Can you copy the vhost patch email below in full, character for character?

- _Text excerpt_:
_ _ _ _
2023-Jun-01 19:11 UTC

head link

[PATCH 1/1] fork, vhost: Use CLONE_THREAD to fix freezer/ps regression

On Thu, Jun 01, 2023 at 01:32:32PM -0500, Mike Christie
wrote:> When switching from kthreads to vhost_tasks two bugs were added:
> 1. The vhost worker tasks's now show up as processes so scripts doing
> ps or ps a would not incorrectly detect the vhost task as another
> process.  2. kthreads disabled freeze by setting PF_NOFREEZE, but
> vhost tasks's didn't disable or add support for them.
> 
> To fix both bugs, this switches the vhost task to be thread in the
> process that does the VHOST_SET_OWNER ioctl, and has vhost_worker call
> get_signal to support SIGKILL/SIGSTOP and freeze signals. Note that
> SIGKILL/STOP support is required because CLONE_THREAD requires
> CLONE_SIGHAND which requires those 2 signals to be supported.
_ _ _ _
- _Available data_:
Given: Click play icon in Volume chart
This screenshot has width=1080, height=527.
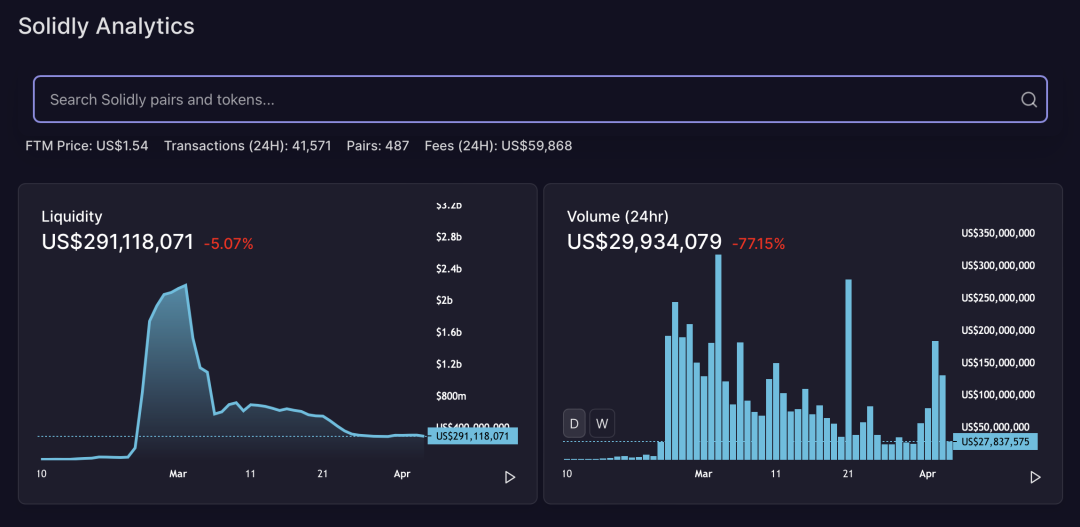Looking at the screenshot, I should [x=1035, y=477].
_ _ _ _
- _Response to this task_:
2023-Jun-01 19:11 UTC

head link

[PATCH 1/1] fork, vhost: Use CLONE_THREAD to fix freezer/ps regression

On Thu, Jun 01, 2023 at 01:32:32PM -0500, Mike Christie
wrote:> When switching from kthreads to vhost_tasks two bugs were added:
> 1. The vhost worker tasks's now show up as processes so scripts doing
> ps or ps a would not incorrectly detect the vhost task as another
> process.  2. kthreads disabled freeze by setting PF_NOFREEZE, but
> vhost tasks's didn't disable or add support for them.
> 
> To fix both bugs, this switches the vhost task to be thread in the
> process that does the VHOST_SET_OWNER ioctl, and has vhost_worker call
> get_signal to support SIGKILL/SIGSTOP and freeze signals. Note that
> SIGKILL/STOP support is required because CLONE_THREAD requires
> CLONE_SIGHAND which requires those 2 signals to be supported.